Upon arriving at her farm the sweet lady immediately launched into stories. She pert near talked the entire time, mainly recounting a story of a woman who had helped her mother with daily household stuff. To hear my Gramman tell it though the lady was actually an angel sent from God to aid them when they needed it most. 
The next main topic was how hard they had to work, and the constant stream of chores that went in to their daily life. It is not lost on me that she tells stories of hard work on a farm and I come home to play FarmVille. That, granted, while I have a harder job than most, it still hardly compares to what life was like then. When so much of our day is spent looking at an electronic screen, how can we comprehend being dirt tired and dirt covered?
One topic that comes up is the Oregon Trail. My grandmother mentions how when she volunteered at the local library she stumbled across an ad imploring people from Memphis to come to Oregon. She went on to explain that the ad explained there was free land if they could just 'get there.' It finished with a long list of things they would need to survive the trip. With no small amount of shame I must admit that my primary reference point to understand what she was saying came from an awful Tom Cruise movie. I kept seeing him triumphantly waving a flag.
When she spoke of 'covered wagons' a mysticism entered her voice. What she focused on though was all of the work it took to prepare for the Oregon trail. The long list, and how exact it was, and how likely it had taken someone who had made the journey to write such a detailed list. For they had it down to the exact moment you were supposed to cross the Rocky Mountains. 
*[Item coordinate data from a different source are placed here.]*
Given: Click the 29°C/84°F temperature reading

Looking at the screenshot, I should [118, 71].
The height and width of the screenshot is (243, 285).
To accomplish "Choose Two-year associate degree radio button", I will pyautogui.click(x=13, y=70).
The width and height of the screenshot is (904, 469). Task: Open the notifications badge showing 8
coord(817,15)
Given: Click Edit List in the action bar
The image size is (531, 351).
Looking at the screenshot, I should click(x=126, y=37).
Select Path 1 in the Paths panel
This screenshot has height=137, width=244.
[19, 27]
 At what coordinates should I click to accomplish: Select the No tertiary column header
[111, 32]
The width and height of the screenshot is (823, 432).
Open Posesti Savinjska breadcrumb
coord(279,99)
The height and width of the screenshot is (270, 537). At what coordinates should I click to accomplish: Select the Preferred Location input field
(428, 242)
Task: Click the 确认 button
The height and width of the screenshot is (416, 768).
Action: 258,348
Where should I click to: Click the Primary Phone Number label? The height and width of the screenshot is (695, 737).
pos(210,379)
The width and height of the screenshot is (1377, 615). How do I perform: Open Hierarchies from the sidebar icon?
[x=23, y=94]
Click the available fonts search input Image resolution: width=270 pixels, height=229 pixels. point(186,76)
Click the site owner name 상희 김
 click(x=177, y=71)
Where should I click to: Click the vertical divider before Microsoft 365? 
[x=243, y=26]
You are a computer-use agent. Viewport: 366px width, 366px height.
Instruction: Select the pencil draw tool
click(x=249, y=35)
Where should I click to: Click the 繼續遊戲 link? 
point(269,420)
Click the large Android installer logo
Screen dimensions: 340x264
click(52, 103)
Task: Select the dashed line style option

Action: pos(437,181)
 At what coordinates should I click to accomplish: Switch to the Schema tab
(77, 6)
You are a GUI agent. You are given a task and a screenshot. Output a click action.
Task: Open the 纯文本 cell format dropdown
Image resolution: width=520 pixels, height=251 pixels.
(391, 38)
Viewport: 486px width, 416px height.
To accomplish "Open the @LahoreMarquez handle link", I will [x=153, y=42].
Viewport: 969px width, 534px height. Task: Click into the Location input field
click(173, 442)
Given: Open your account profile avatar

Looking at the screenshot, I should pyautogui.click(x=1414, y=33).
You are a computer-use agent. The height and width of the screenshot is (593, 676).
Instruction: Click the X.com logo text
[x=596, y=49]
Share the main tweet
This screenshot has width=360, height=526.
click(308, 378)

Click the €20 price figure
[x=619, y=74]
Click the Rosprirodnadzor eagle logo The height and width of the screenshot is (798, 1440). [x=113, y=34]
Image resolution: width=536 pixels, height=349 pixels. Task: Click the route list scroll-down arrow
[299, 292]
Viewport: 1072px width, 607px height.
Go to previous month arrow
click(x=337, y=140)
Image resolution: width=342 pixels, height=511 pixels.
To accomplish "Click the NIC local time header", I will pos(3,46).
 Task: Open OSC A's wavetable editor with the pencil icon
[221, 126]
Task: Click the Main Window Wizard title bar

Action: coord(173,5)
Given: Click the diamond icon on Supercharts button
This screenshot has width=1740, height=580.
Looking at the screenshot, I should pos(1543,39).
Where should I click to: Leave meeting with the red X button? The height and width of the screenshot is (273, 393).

"Guess what that date was based on?" She asked, her eyes sparkling with enthusiasm, and we stare at each other across her kitchen table, "Grass! For the cattle..." We nod like of course that made perfect sense. 
On and on she talked about all the work that went into such a journey. Don't we get that it is so like life? That it is work, hard work, and it's a journey to get somewhere. In between these stories come out random bits about her plans, how she's arranging her finances and so forth. It's like for all the world she's packing up the flour, the salt, and cramming into her covered wagon. 
I think she's timed it just right. That she's managed to cross the Rockies when there is still grass for the cattle. And while most of me is grieved and wants to cling to her wagon wheel and scream 'not yet,' there's a delicate balance to this timing. To making the journey successfully. And my dear, pioneering, grandmother has made it just right. All that is left now is the homestretch. The downhill sprint from the Rockies into to the promised, free, land. Well, free for us, someone had a to pay- there always is a price. I hope Jesus will be waiting for her with outstretched arms. For clinging to his robes would be far better than waving a silly flag. 
I don't know what I was expecting from that trip but what I got was this: how to die well. You die well when you do so with an attitude of gratefulness and thankfulness. When you reflect on your life and recount the stories honestly. When you say your goodbyes and prepare to say a very important hello. You die well when you see your wagon full of stuff for what it was, a means to an end and certainly not the end itself. When you see your body as a vessel, a covered wagon, that gets you to a new place. This life is just a journey, it's the next one where we truly live.